Nadal x Djokovic. Rivalidade sim



Uma sexta-feira muito importante para Rafael Nadal. Mesmo dando aquela titubeada que vinha sendo peculiar na atual fase, o Rei do Saibro não abaixou a guarda e, em um grande jogo, bateu David Ferrer.

É sua primeira vitória sobre um top 10 em dez meses. Jogou bem pouco é verdade contra eles, apenas duas partidas até então, mas tudo fruto de sua irregularidade já que só enfrenta os melhores se chega nas finais dos grandes eventos.
Depois dessa barreira superada, agora o desafio é maior. Uma montanha que só cresce, ou melhor, uma borracharia: Novak Djokovic. Desde Miami ele vem colecionando pneus e não poupou nem Andy Murray na final na Flórida e tampouco Marin Cilic nesta sexta-feira. É bom que Nadal tome cuidado para não ser carimbado pelo sérvio que vem fazendo tudo do bom e do melhor em quadra. Sacando bem, devolvendo firme, defendendo com consistência. No saibro ainda não foi testado, é verdade, mas não tem nada a provar para ninguém.
43º duelo – Sempre quando se chega esta partida sobretudo no piso lento é a mesma história. Djokovic minimizando seu favoritismo pelo momento ao dizer que Nadal é o maior desafio na superfície e Nadal, em fase pior, dizendo que não tem rivalidade pelo momento e que quer fazer o melhor. A ladainha que pouco muda.
Quem jogou 42 vezes com um histórico de 23 a 19, ou seja, bem próximo, é rivalidade independente do momento em que estejam. É como um clássico Flamengo x Vasco, Corinthians x Palmeiras. Uma hora ou outra uma equipe pode estar se destacando mais, mas não se vai descaracterizar.

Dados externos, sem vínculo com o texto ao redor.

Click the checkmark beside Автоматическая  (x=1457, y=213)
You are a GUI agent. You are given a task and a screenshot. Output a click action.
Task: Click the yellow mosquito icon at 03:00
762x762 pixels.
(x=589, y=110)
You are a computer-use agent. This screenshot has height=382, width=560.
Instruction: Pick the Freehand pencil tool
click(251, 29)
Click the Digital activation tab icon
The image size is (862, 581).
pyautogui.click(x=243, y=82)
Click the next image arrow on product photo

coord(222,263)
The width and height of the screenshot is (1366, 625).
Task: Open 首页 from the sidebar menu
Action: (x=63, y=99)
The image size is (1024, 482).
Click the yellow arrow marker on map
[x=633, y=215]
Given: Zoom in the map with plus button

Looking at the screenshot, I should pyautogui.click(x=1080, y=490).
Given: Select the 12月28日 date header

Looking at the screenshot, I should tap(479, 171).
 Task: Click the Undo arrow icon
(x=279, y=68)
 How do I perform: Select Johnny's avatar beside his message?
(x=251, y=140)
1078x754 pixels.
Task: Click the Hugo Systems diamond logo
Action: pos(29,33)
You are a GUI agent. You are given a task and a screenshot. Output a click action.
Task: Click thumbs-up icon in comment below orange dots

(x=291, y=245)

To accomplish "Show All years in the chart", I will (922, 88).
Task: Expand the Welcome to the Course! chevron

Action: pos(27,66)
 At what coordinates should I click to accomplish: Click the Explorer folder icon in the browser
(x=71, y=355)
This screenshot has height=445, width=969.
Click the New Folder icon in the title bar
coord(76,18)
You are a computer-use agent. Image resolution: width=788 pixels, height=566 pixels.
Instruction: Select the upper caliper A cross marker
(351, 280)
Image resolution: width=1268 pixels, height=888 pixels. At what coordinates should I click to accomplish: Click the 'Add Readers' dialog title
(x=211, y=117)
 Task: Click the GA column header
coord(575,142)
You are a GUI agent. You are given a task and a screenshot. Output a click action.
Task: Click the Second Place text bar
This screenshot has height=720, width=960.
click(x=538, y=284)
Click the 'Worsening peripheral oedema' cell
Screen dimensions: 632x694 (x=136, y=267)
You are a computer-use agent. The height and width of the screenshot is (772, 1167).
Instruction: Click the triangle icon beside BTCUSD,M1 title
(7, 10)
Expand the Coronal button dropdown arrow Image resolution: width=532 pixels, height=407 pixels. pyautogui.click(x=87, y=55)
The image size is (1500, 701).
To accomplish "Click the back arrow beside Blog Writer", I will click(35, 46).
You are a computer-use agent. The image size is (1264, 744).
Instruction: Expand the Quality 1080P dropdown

Nadal, como sempre, arruma uma maneira de jogar a responsabilidade para o outro lado.
Se por um lado precisa tomar bastante cuidado, por outro Nadal tira uma pressão por ter superado barreira que o incomodava e poderá jogar mais solto contra Djokovic, tendendo a se tornar perigoso diante do sérvio.
Está aí um confronto onde o sérvio no papel leva vantagem, mas que tem ingredientes para uma grande degustação do fã na manhã de sábado.